5. And also, let’s be real here: If your “fascination with Asian culture” basically means “I watch a lot of anime and masturbate to hentai and wish I I had a cute schoolgirl/effeminate school boy of my own to tie up,” you don’t have a fascination with Asian culture. I mean, for one, there IS NO homogenous Asian culture. For two, even if there was, there is no way that fucking Sailor Moon would be a cultural relic of said ethnic group. I am sorry, it is hilarious, but there is no way you can tell me that it’s somehow a gateway into the mysterious and exotic world of the Orient.
6. That last sentence was sarcasm, by the way. Never ever use any of the adjectives I just listed above unless you want to get bitchslapped. No, not roundhouse kicked. We Asians reserve that shit for bigger issues.
7. And Asian culture isn’t just sushi or kung pao chicken or Crouching Tiger Hidden Dragon. Like I said, saying “Asian Culture” is like saying “European culture.” What the fuck does that even mean? Then again, maybe this is a bad analogy for Americans. I’m pretty sure that we’ve been conditioned to believe that every single European ever will speak fluent English in a French or British accent. Always.

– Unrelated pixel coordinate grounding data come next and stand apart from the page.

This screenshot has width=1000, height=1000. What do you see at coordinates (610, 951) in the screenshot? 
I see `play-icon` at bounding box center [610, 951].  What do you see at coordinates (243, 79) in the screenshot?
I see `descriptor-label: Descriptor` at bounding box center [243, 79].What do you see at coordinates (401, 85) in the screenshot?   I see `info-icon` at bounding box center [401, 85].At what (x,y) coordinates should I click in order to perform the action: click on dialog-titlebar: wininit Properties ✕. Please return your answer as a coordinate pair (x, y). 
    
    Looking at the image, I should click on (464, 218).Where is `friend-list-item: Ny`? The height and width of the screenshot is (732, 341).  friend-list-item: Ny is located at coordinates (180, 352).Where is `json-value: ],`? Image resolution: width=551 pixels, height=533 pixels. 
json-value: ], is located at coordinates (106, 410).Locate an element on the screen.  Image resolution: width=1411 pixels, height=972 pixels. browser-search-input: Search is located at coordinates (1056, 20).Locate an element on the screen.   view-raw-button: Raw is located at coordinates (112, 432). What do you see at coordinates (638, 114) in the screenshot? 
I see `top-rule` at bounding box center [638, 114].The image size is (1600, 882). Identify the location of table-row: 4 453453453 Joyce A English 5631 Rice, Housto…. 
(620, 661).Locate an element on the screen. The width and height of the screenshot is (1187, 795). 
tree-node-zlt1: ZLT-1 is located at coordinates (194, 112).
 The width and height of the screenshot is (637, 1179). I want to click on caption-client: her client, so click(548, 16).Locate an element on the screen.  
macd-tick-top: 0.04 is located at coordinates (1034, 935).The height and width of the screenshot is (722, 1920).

8. That being said: fetishization is objectification. It’s putting an ENTIRE ETHNIC GROUP (which, by the way, shouldn’t even be grouped together in the first place because IT REPRESENTS A HUGE ASS CONTINENT OF DIVERSE PEOPLE WITH DIVERSE BACKGROUNDS) into one tiny little box and saying, “I like you because of my preconceived notions about what your culture and appearance should be. I find it sexually exciting that you have a list of characteristics which are not only inaccurate, but also steeped in racism and oppression.”
…So, long story short: Even if you think you’re flattering me, if you have an Asian fetish, YOU. ARE. BEING. RACIST.
If you are not part of said ethnic group: there is no such thing as a positive racial stereotype.